These were the facts: Sila’s mother would be gone for eight days—two Sundays with six days sandwiched in between. Before Oya left, she cooked her husband’s and daughter’s favorite foods and then packed the refrigerator and the freezer tight with glass containers. While her mother buzzed around the oven and the stove, Sila tried to be helpful and cleaned the apartment. When she was finished, she cleaned it all over again. She would have started on a third round but she went with her mother to shop for the gifts to bring for family and friends.

Later that night Sila sat on her parents’ bed as Oya filled a large suitcase with wrapped presents. Once they were in place she had room for only three outfits, a week’s worth of underwear, and four pairs of socks. Her mother insisted this would be enough for the short time she would be traveling.

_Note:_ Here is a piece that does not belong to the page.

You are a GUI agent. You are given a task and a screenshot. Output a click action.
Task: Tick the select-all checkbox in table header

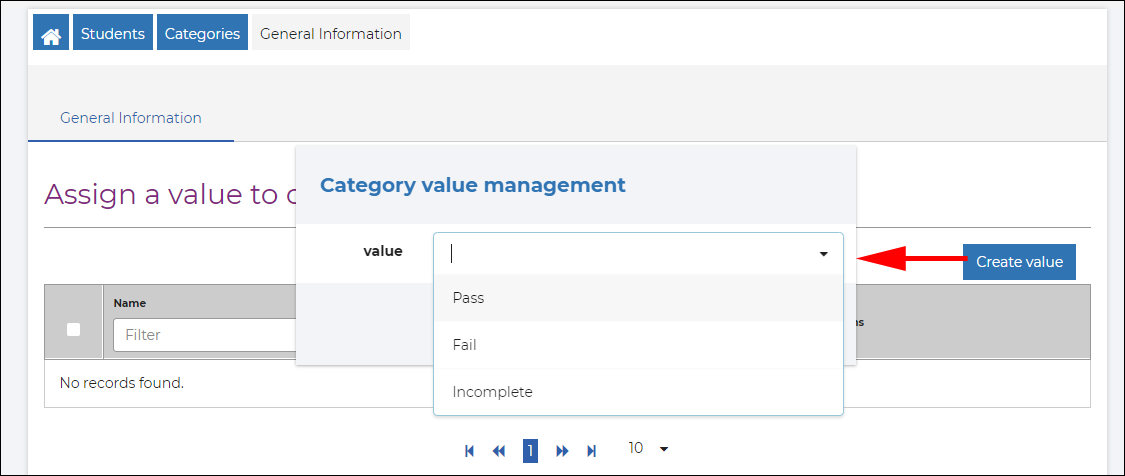[73, 329]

Sila didn’t think so, but said nothing.

Her parents took money from their savings and then more money from a credit card to finance the trip. Sila could see that her mom was nervous when she said goodbye. Oya pressed a blue glass evil eye on a chain into her daughter’s hand and told her to keep it with her at all times for protection. Sila didn’t think her mother believed in curses, but she looked pretty serious. It was, she knew, bad luck to be superstitious.

Sila slipped the gold chain around her neck. She didn’t want to cry. Her mother whispered, “Eight days will go by so fast. You’ll see.”

But the eight days had turned into eight months. Sila had hung a calendar on a wall in her room, and she put an X in the appropriate square every night before she went to bed. She then wrote the number of days her mother been gone. She was now on 237.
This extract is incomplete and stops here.